The research, conducted by Matteo Lambertini, M.D., and his colleagues from the University of Genova in Italy, involved a retrospective cohort study at 78 medical centers across the globe.
The study included a total of 4,732 individuals who were diagnosed with invasive breast cancer at the age of 40 or younger between January 2000 and December 2020.
This significant finding was presented during the San Antonio Cancer Symposium, which took place from December 5 to 9 in San Antonio.
The study revealed that out of the participants, 659 individuals experienced at least one pregnancy after being diagnosed with breast cancer, while 4,073 did not.
Over 10 years, the cumulative incidence of pregnancy was 22 percent, with a median duration of 3.5 years from the time of breast cancer diagnosis to conception.

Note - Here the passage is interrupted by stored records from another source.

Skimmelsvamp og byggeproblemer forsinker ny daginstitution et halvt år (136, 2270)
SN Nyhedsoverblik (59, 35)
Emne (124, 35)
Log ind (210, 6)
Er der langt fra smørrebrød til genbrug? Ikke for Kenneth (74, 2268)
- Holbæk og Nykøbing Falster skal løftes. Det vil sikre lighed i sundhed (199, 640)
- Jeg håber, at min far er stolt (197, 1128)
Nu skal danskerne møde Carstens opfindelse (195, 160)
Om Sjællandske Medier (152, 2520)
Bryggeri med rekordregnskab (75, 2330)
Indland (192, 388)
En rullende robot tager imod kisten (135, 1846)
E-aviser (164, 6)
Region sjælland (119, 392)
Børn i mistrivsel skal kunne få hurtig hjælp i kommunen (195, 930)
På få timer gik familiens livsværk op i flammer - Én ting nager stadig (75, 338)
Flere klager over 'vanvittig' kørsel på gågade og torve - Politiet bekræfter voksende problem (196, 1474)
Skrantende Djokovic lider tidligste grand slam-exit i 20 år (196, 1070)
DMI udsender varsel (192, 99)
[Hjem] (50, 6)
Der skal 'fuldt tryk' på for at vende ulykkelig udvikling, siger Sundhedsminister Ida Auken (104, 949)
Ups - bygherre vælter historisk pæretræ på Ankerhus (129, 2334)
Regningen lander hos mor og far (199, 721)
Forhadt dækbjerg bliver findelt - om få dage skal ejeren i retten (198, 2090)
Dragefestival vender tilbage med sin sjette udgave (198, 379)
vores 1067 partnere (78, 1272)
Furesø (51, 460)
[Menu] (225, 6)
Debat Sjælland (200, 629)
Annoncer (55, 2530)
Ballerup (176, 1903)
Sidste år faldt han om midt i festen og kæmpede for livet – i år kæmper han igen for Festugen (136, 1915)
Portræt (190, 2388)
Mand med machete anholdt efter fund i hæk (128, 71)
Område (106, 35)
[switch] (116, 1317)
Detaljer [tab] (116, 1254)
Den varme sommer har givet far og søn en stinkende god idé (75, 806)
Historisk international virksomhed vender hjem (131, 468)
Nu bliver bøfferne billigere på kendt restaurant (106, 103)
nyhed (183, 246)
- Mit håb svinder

Among those who became pregnant, 6.9 percent underwent induced abortions, and 9.7 percent experienced miscarriages.
A total of 517 patients completed their pregnancies, with 91.0 percent delivering at full term and 10.4 percent having twins. Out of the 470 infants born with documented information on pregnancy complications, only 0.9 percent had congenital anomalies.
During a median follow-up period of 7.8 years, there was no significant difference in disease-free survival between patients who had a pregnancy after breast and those who did not. However, patients who had a pregnancy showed significantly better breast cancer-specific and overall survival rates.
The authors state that their findings can provide valuable insights for counseling young BRCA carriers who wish to conceive after being diagnosed with breast cancer. It is worth noting that several authors have disclosed their affiliations with the pharmaceutical industry.